Wednesday, October 01, 2014

Caminar la ciudad. Tomarle el pulso y la temperatura con suelas errabundas. No soy afecto a reglas de oro ni mandamientos, pero cuando algún estudiante de periodismo o reportero joven me pide un consejo, mi primera recomendación es caminar mucho. Si quieres narrar tu ciudad debes caminar sus calles. No recorrerlas en carro, pues cuando pisas el acelerador tus sentidos van concentrados en el tráfico y la luz del semáforo. Hay mil y un historias e imágenes que te pasan desapercibidas cuando vas a bordo de un vehículo. Solo conoce una ciudad quien la camina y lo ideal es caminarla sin rumbo ni objetivo preciso.
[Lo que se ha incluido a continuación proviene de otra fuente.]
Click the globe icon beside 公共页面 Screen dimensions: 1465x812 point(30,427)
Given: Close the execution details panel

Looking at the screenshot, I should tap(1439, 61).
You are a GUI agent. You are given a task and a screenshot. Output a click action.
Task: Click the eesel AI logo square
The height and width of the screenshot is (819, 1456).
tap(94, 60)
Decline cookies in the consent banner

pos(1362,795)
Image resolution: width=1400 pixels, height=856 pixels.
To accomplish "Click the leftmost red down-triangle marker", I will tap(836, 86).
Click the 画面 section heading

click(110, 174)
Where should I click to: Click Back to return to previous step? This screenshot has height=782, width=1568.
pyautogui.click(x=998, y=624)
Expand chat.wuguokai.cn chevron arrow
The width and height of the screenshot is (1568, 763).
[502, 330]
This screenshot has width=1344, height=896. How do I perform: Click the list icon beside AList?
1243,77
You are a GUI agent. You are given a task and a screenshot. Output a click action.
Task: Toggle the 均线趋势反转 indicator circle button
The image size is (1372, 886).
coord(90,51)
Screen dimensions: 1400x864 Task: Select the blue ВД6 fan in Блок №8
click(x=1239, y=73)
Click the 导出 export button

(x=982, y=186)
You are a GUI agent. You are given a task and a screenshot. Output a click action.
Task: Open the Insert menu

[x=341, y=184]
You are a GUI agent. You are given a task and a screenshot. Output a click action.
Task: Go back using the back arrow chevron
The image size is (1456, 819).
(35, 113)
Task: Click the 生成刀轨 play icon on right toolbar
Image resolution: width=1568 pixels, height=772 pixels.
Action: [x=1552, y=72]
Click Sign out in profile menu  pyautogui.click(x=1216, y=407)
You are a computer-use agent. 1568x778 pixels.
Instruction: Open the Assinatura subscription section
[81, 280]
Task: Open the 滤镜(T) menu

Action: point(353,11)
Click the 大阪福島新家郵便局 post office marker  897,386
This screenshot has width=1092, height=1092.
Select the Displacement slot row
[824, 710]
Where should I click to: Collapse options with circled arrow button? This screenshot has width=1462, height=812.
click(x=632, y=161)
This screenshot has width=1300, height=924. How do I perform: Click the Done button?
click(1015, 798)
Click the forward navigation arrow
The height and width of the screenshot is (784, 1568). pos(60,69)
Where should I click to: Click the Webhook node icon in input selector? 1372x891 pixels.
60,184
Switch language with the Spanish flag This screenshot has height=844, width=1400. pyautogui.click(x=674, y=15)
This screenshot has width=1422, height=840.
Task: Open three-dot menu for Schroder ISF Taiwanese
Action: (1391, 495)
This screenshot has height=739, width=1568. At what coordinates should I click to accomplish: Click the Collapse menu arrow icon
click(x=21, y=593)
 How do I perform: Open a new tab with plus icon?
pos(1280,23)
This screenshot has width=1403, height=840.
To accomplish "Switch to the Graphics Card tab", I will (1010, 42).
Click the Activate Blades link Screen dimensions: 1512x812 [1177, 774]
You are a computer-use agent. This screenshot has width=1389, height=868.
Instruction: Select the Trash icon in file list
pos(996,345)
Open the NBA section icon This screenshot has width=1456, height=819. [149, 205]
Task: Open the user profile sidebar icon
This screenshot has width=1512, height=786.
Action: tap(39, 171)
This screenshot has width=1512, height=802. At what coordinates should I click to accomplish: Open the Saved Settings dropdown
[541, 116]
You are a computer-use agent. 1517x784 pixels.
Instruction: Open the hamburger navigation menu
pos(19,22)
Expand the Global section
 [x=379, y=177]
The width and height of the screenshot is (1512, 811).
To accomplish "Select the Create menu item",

La mañana del lunes volví a caminar Tijuana. Lo admito: le he perdido el pulso a mi ciudad. Le busqué la mirada y de pronto reparé en que no es la misma. No me pidas detalles o explicaciones concretas. La ciudad tiene otro espíritu, muy diferente al que reinaba en el cambio de milenio. Su esencia ya es otra. Pensé de pronto en la teoría de las generaciones de Ortega y Gasset. Según el filósofo, los relevos generacionales se concretan cada quince años, justamente el tiempo que yo tengo en Tijuana. Los bebés que nacieron cuando yo comenzaba a trabajar en esta ciudad, en la primavera de 1999, hoy son adolescentes y los que eran niños hoy son adultos jóvenes. Dos personas pueden caminar las mismas calles y mirarlas de forma muy distinta. Tijuana es contemplada e interpretada por la mirada de quien tuvo un proceso epistemológico primario muy diferente al de mi generación. No es necesario transformar la cartografía urbana para ir cambiado poco a poco la esencia de una ciudad. Tampoco me pregunten si es mejor o peor. Lo único que puedo decirles es que la ciudad y yo nos miramos de otra forma. En Tijuana la Historia tiene apuro y corre en cámara rápida. La ciudad que se derrite en mi cabeza lentamente deja de existir.